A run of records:
☆ ☆ ☆ ☆ ☆ ☆ ☆

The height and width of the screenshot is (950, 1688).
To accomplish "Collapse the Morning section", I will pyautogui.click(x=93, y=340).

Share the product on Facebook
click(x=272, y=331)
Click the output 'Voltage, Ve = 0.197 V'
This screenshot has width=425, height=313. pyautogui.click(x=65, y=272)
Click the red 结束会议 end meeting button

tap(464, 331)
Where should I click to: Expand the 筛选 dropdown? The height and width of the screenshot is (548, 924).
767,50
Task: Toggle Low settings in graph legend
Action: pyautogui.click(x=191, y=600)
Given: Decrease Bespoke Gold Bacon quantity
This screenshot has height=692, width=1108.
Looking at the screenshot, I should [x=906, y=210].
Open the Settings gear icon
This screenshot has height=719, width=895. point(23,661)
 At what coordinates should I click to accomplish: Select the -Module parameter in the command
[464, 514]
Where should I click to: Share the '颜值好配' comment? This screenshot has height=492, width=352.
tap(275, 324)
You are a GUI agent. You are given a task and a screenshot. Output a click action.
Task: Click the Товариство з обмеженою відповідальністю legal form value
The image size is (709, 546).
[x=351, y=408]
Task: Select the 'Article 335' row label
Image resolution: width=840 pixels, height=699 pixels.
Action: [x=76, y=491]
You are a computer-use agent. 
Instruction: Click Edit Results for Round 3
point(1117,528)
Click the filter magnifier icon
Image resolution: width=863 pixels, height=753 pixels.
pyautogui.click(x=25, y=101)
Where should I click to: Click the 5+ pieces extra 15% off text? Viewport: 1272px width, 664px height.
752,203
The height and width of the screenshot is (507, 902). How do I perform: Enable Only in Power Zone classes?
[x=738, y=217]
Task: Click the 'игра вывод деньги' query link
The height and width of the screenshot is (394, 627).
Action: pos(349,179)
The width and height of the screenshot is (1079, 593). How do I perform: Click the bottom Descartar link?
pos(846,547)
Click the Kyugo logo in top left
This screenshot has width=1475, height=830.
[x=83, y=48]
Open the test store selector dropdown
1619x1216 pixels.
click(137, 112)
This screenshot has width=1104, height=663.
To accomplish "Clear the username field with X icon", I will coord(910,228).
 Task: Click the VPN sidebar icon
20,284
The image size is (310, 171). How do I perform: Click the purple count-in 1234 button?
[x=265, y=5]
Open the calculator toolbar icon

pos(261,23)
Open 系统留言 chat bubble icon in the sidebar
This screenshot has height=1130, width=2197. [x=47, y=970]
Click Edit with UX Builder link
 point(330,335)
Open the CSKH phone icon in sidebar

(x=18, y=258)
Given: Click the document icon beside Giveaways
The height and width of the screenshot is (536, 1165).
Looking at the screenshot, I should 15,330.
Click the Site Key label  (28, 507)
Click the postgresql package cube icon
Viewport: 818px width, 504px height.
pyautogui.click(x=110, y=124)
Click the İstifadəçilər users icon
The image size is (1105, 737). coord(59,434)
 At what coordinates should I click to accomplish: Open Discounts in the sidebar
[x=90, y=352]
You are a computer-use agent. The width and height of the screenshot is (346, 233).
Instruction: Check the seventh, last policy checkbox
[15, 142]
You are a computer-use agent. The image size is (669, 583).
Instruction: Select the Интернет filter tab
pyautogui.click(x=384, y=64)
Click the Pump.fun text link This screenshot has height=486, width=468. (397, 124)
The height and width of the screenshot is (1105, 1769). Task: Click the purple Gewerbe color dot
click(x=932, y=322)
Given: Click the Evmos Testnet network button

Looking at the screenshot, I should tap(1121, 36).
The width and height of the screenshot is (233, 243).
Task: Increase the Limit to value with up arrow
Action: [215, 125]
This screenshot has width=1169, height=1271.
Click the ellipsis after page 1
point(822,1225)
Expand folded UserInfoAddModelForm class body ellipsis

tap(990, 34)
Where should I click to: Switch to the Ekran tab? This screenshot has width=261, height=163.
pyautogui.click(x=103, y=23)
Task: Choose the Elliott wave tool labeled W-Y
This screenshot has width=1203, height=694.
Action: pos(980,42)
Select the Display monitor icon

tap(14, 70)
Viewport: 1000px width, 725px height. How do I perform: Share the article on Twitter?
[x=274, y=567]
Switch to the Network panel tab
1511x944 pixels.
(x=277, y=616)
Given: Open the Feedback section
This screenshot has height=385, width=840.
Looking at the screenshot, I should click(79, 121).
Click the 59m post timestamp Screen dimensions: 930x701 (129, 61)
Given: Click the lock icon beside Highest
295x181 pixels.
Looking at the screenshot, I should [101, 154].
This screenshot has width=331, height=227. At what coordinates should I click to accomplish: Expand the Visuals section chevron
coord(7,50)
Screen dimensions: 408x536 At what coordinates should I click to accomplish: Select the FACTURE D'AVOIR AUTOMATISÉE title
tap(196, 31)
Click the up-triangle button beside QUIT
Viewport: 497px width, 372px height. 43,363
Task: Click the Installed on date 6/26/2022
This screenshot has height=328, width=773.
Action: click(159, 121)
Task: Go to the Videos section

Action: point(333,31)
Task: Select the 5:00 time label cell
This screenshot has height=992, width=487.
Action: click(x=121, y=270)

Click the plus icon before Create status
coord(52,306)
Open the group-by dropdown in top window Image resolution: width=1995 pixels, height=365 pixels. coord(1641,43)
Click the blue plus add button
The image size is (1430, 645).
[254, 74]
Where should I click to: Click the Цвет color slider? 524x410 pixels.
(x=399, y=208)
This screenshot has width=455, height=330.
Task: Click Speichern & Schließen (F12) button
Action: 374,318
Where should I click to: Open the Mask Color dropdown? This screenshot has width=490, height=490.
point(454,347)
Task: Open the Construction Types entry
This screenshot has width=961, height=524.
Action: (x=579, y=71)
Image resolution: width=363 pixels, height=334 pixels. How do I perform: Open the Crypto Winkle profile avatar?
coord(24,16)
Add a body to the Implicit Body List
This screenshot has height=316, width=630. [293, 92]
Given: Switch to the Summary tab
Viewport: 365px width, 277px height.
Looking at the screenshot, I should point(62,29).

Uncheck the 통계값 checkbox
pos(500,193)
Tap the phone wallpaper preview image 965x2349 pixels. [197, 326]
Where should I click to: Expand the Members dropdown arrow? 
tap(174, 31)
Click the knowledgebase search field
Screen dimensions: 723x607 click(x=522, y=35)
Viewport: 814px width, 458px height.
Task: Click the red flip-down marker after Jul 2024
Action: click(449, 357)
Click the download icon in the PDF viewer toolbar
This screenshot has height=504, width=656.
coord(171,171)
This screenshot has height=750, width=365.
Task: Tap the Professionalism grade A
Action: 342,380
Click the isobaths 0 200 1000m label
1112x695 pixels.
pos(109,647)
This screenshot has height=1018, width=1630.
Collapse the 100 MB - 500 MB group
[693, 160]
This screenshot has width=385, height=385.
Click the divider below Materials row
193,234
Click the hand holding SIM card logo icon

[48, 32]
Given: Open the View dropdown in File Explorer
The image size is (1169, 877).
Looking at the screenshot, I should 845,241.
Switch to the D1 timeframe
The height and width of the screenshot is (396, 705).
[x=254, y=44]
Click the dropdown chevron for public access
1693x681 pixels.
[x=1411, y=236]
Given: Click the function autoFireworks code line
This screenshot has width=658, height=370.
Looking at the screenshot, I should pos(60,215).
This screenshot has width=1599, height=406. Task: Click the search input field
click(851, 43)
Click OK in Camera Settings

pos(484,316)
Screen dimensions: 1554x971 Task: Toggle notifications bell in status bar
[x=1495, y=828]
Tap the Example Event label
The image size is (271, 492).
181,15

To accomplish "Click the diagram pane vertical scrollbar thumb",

☆ ☆ ☆ ☆ ☆ ☆ ☆

*WHAT YOU WILL DO*: Arrange the lines of the listing as a numbered list, omitting blank lines.

*SOLVED EXERCISE*:
1. The height and width of the screenshot is (950, 1688).
2. To accomplish "Collapse the Morning section", I will pyautogui.click(x=93, y=340).
3. Share the product on Facebook
4. click(x=272, y=331)
5. Click the output 'Voltage, Ve = 0.197 V'
6. This screenshot has width=425, height=313. pyautogui.click(x=65, y=272)
7. Click the red 结束会议 end meeting button
8. tap(464, 331)
9. Where should I click to: Expand the 筛选 dropdown? The height and width of the screenshot is (548, 924).
10. 767,50
11. Task: Toggle Low settings in graph legend
12. Action: pyautogui.click(x=191, y=600)
13. Given: Decrease Bespoke Gold Bacon quantity
14. This screenshot has height=692, width=1108.
15. Looking at the screenshot, I should [x=906, y=210].
16. Open the Settings gear icon
17. This screenshot has height=719, width=895. point(23,661)
18.  At what coordinates should I click to accomplish: Select the -Module parameter in the command
19. [464, 514]
20. Where should I click to: Share the '颜值好配' comment? This screenshot has height=492, width=352.
21. tap(275, 324)
22. You are a GUI agent. You are given a task and a screenshot. Output a click action.
23. Task: Click the Товариство з обмеженою відповідальністю legal form value
24. The image size is (709, 546).
25. [x=351, y=408]
26. Task: Select the 'Article 335' row label
27. Image resolution: width=840 pixels, height=699 pixels.
28. Action: [x=76, y=491]
29. You are a computer-use agent. 
30. Instruction: Click Edit Results for Round 3
31. point(1117,528)
32. Click the filter magnifier icon
33. Image resolution: width=863 pixels, height=753 pixels.
34. pyautogui.click(x=25, y=101)
35. Where should I click to: Click the 5+ pieces extra 15% off text? Viewport: 1272px width, 664px height.
36. 752,203
37. The height and width of the screenshot is (507, 902). How do I perform: Enable Only in Power Zone classes?
38. [x=738, y=217]
39. Task: Click the 'игра вывод деньги' query link
40. The height and width of the screenshot is (394, 627).
41. Action: pos(349,179)
42. The width and height of the screenshot is (1079, 593). How do I perform: Click the bottom Descartar link?
43. pos(846,547)
44. Click the Kyugo logo in top left
45. This screenshot has width=1475, height=830.
46. [x=83, y=48]
47. Open the test store selector dropdown
48. 1619x1216 pixels.
49. click(137, 112)
50. This screenshot has width=1104, height=663.
51. To accomplish "Clear the username field with X icon", I will coord(910,228).
52.  Task: Click the VPN sidebar icon
53. 20,284
54. The image size is (310, 171). How do I perform: Click the purple count-in 1234 button?
55. [x=265, y=5]
56. Open the calculator toolbar icon
57. pos(261,23)
58. Open 系统留言 chat bubble icon in the sidebar
59. This screenshot has height=1130, width=2197. [x=47, y=970]
60. Click Edit with UX Builder link
61.  point(330,335)
62. Open the CSKH phone icon in sidebar
63. (x=18, y=258)
64. Given: Click the document icon beside Giveaways
65. The height and width of the screenshot is (536, 1165).
66. Looking at the screenshot, I should 15,330.
67. Click the Site Key label  (28, 507)
68. Click the postgresql package cube icon
69. Viewport: 818px width, 504px height.
70. pyautogui.click(x=110, y=124)
71. Click the İstifadəçilər users icon
72. The image size is (1105, 737). coord(59,434)
73.  At what coordinates should I click to accomplish: Open Discounts in the sidebar
74. [x=90, y=352]
75. You are a computer-use agent. The width and height of the screenshot is (346, 233).
76. Instruction: Check the seventh, last policy checkbox
77. [15, 142]
78. You are a computer-use agent. The image size is (669, 583).
79. Instruction: Select the Интернет filter tab
80. pyautogui.click(x=384, y=64)
81. Click the Pump.fun text link This screenshot has height=486, width=468. (397, 124)
82. The height and width of the screenshot is (1105, 1769). Task: Click the purple Gewerbe color dot
83. click(x=932, y=322)
84. Given: Click the Evmos Testnet network button
85. Looking at the screenshot, I should tap(1121, 36).
86. The width and height of the screenshot is (233, 243).
87. Task: Increase the Limit to value with up arrow
88. Action: [215, 125]
89. This screenshot has width=1169, height=1271.
90. Click the ellipsis after page 1
91. point(822,1225)
92. Expand folded UserInfoAddModelForm class body ellipsis
93. tap(990, 34)
94. Where should I click to: Switch to the Ekran tab? This screenshot has width=261, height=163.
95. pyautogui.click(x=103, y=23)
96. Task: Choose the Elliott wave tool labeled W-Y
97. This screenshot has width=1203, height=694.
98. Action: pos(980,42)
99. Select the Display monitor icon
100. tap(14, 70)
101. Viewport: 1000px width, 725px height. How do I perform: Share the article on Twitter?
102. [x=274, y=567]
103. Switch to the Network panel tab
104. 1511x944 pixels.
105. (x=277, y=616)
106. Given: Open the Feedback section
107. This screenshot has height=385, width=840.
108. Looking at the screenshot, I should click(79, 121).
109. Click the 59m post timestamp Screen dimensions: 930x701 (129, 61)
110. Given: Click the lock icon beside Highest
111. 295x181 pixels.
112. Looking at the screenshot, I should [101, 154].
113. This screenshot has width=331, height=227. At what coordinates should I click to accomplish: Expand the Visuals section chevron
114. coord(7,50)
115. Screen dimensions: 408x536 At what coordinates should I click to accomplish: Select the FACTURE D'AVOIR AUTOMATISÉE title
116. tap(196, 31)
117. Click the up-triangle button beside QUIT
118. Viewport: 497px width, 372px height. 43,363
119. Task: Click the Installed on date 6/26/2022
120. This screenshot has height=328, width=773.
121. Action: click(159, 121)
122. Task: Go to the Videos section
123. Action: point(333,31)
124. Task: Select the 5:00 time label cell
125. This screenshot has height=992, width=487.
126. Action: click(x=121, y=270)
127. Click the plus icon before Create status
128. coord(52,306)
129. Open the group-by dropdown in top window Image resolution: width=1995 pixels, height=365 pixels. coord(1641,43)
130. Click the blue plus add button
131. The image size is (1430, 645).
132. [254, 74]
133. Where should I click to: Click the Цвет color slider? 524x410 pixels.
134. (x=399, y=208)
135. This screenshot has width=455, height=330.
136. Task: Click Speichern & Schließen (F12) button
137. Action: 374,318
138. Where should I click to: Open the Mask Color dropdown? This screenshot has width=490, height=490.
139. point(454,347)
140. Task: Open the Construction Types entry
141. This screenshot has width=961, height=524.
142. Action: (x=579, y=71)
143. Image resolution: width=363 pixels, height=334 pixels. How do I perform: Open the Crypto Winkle profile avatar?
144. coord(24,16)
145. Add a body to the Implicit Body List
146. This screenshot has height=316, width=630. [293, 92]
147. Given: Switch to the Summary tab
148. Viewport: 365px width, 277px height.
149. Looking at the screenshot, I should point(62,29).
150. Uncheck the 통계값 checkbox
151. pos(500,193)
152. Tap the phone wallpaper preview image 965x2349 pixels. [197, 326]
153. Where should I click to: Expand the Members dropdown arrow? 
154. tap(174, 31)
155. Click the knowledgebase search field
156. Screen dimensions: 723x607 click(x=522, y=35)
157. Viewport: 814px width, 458px height.
158. Task: Click the red flip-down marker after Jul 2024
159. Action: click(449, 357)
160. Click the download icon in the PDF viewer toolbar
161. This screenshot has height=504, width=656.
162. coord(171,171)
163. This screenshot has height=750, width=365.
164. Task: Tap the Professionalism grade A
165. Action: 342,380
166. Click the isobaths 0 200 1000m label
167. 1112x695 pixels.
168. pos(109,647)
169. This screenshot has height=1018, width=1630.
170. Collapse the 100 MB - 500 MB group
171. [693, 160]
172. This screenshot has width=385, height=385.
173. Click the divider below Materials row
174. 193,234
175. Click the hand holding SIM card logo icon
176. [48, 32]
177. Given: Open the View dropdown in File Explorer
178. The image size is (1169, 877).
179. Looking at the screenshot, I should 845,241.
180. Switch to the D1 timeframe
181. The height and width of the screenshot is (396, 705).
182. [x=254, y=44]
183. Click the dropdown chevron for public access
184. 1693x681 pixels.
185. [x=1411, y=236]
186. Given: Click the function autoFireworks code line
187. This screenshot has width=658, height=370.
188. Looking at the screenshot, I should pos(60,215).
189. This screenshot has width=1599, height=406. Task: Click the search input field
190. click(851, 43)
191. Click OK in Camera Settings
192. pos(484,316)
193. Screen dimensions: 1554x971 Task: Toggle notifications bell in status bar
194. [x=1495, y=828]
195. Tap the Example Event label
196. The image size is (271, 492).
197. 181,15
198. To accomplish "Click the diagram pane vertical scrollbar thumb",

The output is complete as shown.